### Data
Start of Block
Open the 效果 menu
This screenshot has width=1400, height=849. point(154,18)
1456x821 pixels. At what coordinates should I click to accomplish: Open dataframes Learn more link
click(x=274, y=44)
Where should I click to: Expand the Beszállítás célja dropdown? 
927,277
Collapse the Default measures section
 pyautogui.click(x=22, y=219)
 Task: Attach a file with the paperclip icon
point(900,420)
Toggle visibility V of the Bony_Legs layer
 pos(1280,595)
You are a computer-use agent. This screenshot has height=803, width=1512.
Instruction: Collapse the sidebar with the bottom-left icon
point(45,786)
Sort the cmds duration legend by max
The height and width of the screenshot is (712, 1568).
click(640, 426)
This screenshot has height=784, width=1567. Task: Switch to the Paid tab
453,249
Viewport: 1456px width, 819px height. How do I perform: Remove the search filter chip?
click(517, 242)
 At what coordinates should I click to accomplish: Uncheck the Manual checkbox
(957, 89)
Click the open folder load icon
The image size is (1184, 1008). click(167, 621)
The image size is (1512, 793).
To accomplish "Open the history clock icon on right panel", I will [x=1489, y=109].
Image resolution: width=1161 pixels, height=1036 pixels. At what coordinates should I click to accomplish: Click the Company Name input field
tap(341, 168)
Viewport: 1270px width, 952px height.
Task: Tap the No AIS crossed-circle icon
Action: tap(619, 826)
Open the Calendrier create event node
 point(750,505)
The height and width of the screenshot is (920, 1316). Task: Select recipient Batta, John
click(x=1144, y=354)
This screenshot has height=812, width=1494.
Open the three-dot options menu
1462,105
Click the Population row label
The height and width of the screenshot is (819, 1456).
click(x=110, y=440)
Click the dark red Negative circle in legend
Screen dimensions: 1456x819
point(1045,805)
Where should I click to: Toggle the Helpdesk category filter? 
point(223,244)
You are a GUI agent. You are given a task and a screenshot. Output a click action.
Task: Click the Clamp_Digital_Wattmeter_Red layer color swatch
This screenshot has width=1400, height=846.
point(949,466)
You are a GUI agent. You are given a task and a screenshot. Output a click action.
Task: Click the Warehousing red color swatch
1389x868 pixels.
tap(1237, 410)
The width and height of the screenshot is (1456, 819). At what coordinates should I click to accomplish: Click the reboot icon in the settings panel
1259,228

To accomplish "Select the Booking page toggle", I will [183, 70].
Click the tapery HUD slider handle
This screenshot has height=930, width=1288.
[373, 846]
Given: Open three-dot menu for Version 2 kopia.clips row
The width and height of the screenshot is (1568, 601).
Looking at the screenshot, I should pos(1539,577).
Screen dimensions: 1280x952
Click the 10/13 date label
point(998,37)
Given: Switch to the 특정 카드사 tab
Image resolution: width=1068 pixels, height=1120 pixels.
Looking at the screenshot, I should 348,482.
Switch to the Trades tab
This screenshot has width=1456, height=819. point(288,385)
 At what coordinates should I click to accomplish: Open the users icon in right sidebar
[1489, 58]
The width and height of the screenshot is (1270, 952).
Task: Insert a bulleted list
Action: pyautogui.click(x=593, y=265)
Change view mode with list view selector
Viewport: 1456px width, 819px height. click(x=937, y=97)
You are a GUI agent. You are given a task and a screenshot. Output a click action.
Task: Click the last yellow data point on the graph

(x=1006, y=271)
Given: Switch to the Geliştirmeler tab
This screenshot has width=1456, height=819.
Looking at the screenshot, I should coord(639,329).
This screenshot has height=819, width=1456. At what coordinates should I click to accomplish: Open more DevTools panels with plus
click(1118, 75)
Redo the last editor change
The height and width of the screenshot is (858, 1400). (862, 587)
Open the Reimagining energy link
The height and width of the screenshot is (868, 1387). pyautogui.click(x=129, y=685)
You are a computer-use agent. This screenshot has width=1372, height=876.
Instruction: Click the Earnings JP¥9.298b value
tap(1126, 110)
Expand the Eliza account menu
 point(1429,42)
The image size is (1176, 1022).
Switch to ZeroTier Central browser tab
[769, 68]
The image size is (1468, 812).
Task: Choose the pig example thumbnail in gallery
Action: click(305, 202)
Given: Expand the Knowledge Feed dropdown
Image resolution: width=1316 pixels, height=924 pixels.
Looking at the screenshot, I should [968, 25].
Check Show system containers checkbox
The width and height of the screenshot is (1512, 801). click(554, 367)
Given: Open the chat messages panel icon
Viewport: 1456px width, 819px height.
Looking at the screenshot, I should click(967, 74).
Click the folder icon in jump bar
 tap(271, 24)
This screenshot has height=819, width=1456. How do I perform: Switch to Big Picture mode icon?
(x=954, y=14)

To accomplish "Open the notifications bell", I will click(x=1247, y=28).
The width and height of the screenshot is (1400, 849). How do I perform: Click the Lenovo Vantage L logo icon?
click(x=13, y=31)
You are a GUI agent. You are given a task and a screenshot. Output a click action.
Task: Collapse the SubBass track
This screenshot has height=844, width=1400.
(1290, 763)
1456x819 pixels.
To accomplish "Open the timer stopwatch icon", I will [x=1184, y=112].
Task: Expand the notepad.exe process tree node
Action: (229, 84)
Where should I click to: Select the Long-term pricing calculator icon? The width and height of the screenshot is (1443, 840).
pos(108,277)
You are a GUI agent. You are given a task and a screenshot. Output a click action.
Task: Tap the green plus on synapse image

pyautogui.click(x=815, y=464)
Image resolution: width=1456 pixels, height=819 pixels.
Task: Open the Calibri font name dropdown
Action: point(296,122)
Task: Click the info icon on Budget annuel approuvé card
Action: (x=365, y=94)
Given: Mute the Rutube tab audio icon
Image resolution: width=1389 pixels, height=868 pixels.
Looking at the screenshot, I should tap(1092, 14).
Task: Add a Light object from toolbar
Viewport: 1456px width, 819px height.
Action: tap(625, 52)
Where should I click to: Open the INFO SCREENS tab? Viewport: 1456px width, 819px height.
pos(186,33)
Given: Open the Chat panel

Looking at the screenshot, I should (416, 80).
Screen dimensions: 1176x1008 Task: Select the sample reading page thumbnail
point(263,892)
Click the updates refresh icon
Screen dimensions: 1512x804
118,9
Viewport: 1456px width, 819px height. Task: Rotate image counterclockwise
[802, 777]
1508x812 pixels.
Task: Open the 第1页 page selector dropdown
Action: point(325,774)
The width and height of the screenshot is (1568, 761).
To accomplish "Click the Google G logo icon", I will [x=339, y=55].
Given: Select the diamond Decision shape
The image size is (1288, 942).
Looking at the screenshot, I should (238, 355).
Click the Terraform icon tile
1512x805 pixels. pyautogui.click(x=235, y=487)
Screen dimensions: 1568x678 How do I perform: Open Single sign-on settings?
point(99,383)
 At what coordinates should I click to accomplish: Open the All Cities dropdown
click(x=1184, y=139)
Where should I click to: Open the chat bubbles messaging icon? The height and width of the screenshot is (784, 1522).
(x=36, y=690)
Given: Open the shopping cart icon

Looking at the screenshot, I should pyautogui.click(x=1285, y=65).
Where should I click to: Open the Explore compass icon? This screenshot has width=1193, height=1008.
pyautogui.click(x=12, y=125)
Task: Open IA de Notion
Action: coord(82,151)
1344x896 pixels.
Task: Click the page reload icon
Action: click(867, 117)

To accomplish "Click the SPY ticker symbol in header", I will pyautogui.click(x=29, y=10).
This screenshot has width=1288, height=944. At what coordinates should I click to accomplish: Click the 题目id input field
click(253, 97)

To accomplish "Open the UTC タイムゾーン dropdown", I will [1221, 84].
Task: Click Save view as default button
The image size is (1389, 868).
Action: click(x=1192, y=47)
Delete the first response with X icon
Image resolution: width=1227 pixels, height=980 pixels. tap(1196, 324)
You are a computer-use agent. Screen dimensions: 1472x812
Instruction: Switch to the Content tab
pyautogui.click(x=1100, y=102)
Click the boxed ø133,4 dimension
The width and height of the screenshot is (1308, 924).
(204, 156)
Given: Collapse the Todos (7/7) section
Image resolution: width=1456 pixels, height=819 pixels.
End of Block
Only the lines from the one containing "Instruction: Switch to the Content tab" through the last line of the records belong in the answer, each written out exactly.

Instruction: Switch to the Content tab
pyautogui.click(x=1100, y=102)
Click the boxed ø133,4 dimension
The width and height of the screenshot is (1308, 924).
(204, 156)
Given: Collapse the Todos (7/7) section
Image resolution: width=1456 pixels, height=819 pixels.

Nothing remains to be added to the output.